I also made a short documentary about an Afghan refugee I met in Germany when I had a solo exhibition. I was touched by this story that, I felt again, the civic duty to give him a voice to reprehensible injustice and indifference many feel towards refugees.

On the second or third night of the George Floyd protests, when there was police violence toward bystanders and rioters were destroying, burning and looting, you posted a performance of yourself, on Instagram, playing Beethoven’s Moonlight Sonata. It was very affecting to me. Can you explain why you posted that performance?

Music, as the most abstract art form, has a way of evoking feelings that goes beyond a sort of rational understanding. The moonlight sonata carries a pathos in its music that I felt expressed the sadness I felt about the injustice we as a nation have witnessed against African Americans.

You were trained as a classical pianist.

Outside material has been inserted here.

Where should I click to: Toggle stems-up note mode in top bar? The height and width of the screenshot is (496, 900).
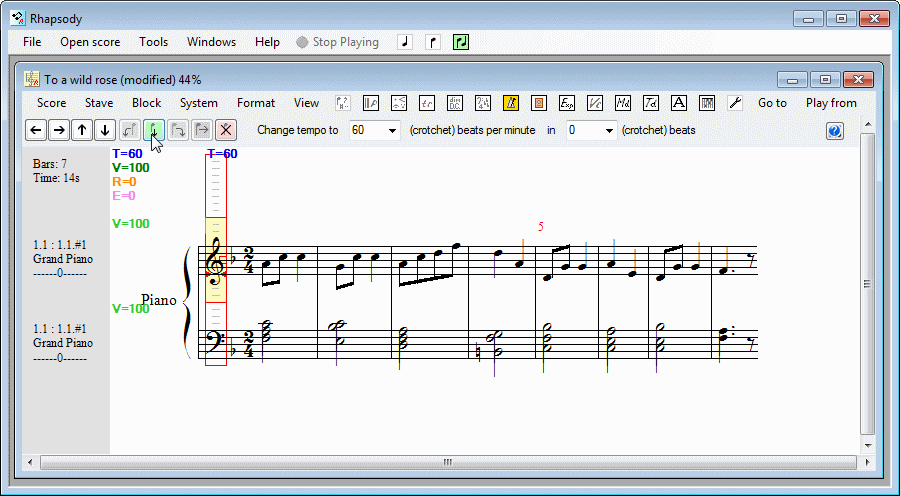(x=404, y=42)

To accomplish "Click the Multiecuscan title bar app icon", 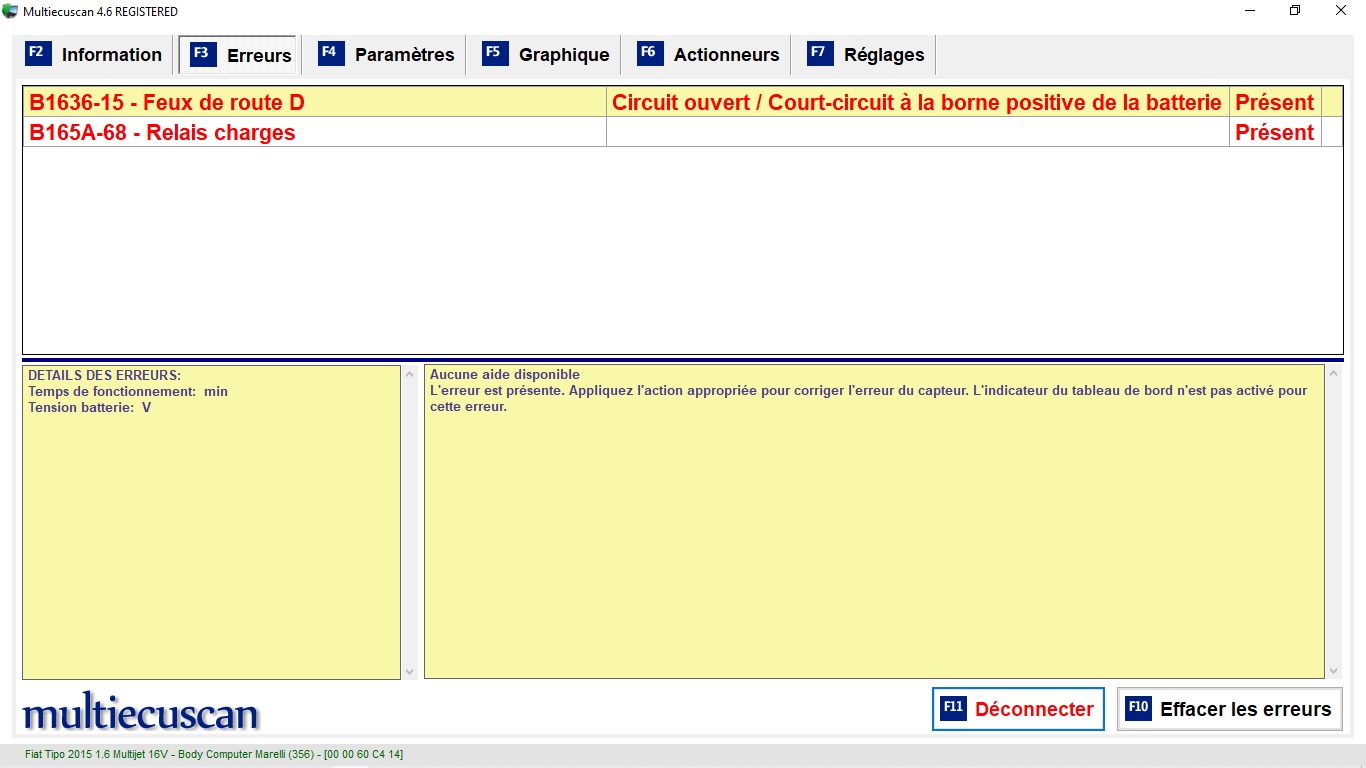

Can you briefly tell us how you shifted toward the visual arts and especially photography?

I began training as a classical pianist at the Royal Conservatory of Music from the age of 4, and also began ballet at 6. I played competitively in my teens in national competitions. And ballet taught me the discipline of form. Both art forms trained me in the art of discipline.

I studied literature in college because the written word has moved me from a young age. My mother read me The Count of Monte Christo when I was 5 and I was hooked in the power of storytelling.

Photography came rather accidentally. I moved to China after graduating from university and moved to Beijing from 2006-2009 and I was the assistant director of Galleria Continua, one of the most prestigious international galleries in Beijing. I worked with Ai Wei Wei, Anish Kapoor, Michelangelo Pistoletto to name a few. I made artworks for them, curated. After my time at this gallery, I was running deep in the contemporary art circles in Beijing. I picked up a camera and just started shooting and haven’t stopped since I moved to New York in 2009 and decided to pursue my career as a fine artist. Which brings me to where I am today.